« Un mobile : une petite fête locale, un objet défini par son mouvement et qui n’existe pas en dehors de lui, une fleur qui se fane dès qu’elle s’arrête, un jeu pur de mouvement comme il y a de purs jeux de lumière. » Jean-Paul Sartre

Example de collage de Piet Mondrian qui a inspiré Calder et lui a donné l'idée de concevoir des mobilesAlors âgé de 32 ans, Calder vient à Paris et fait la rencontre de Piet Mondrian (1912-1934). C’est là qu’il découvre l’art abstrait et, particulièrement impressionné par les rectangles de couleurs que Mondrian avait collés au mur de son atelier, il dit vouloir les « les faire osciller ».

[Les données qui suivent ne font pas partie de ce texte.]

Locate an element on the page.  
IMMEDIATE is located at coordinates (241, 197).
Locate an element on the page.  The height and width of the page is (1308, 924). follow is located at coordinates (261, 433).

« Un objet de Calder est pareil à la mer et envoûtant comme elle : toujours recommencé, toujours recommencé, toujours neuf. » Jean-Paul Sartre

 

 

 

Calder en train de concevoir un mobile

© Gordon Parks

Dès lors, Calder n’aura de cesse de parfaire son Art, tendant vers le minimalisme, l’épure.  « Je me suis pour l’essentiel limité au noir et au blanc. Le rouge est la couleur qui leur est le plus radicalement opposée. Les couleurs secondaires et les teintes intermédiaires n’apportent que confusion et désordre à la netteté et à la clarté de l’œuvre ». Voilà qui est dit !

 

 

 

 

 

Le saviez-vous ?

L’un des plus hauts mobiles de Calder est à voir à Paris : du haut de ses dix mètres de hauteur et fort de ses deux tonnes d’acier noir, « Spirale » domine les jardins du siège de l’organisation situé avenue de Suffren depuis le 22 août 1958.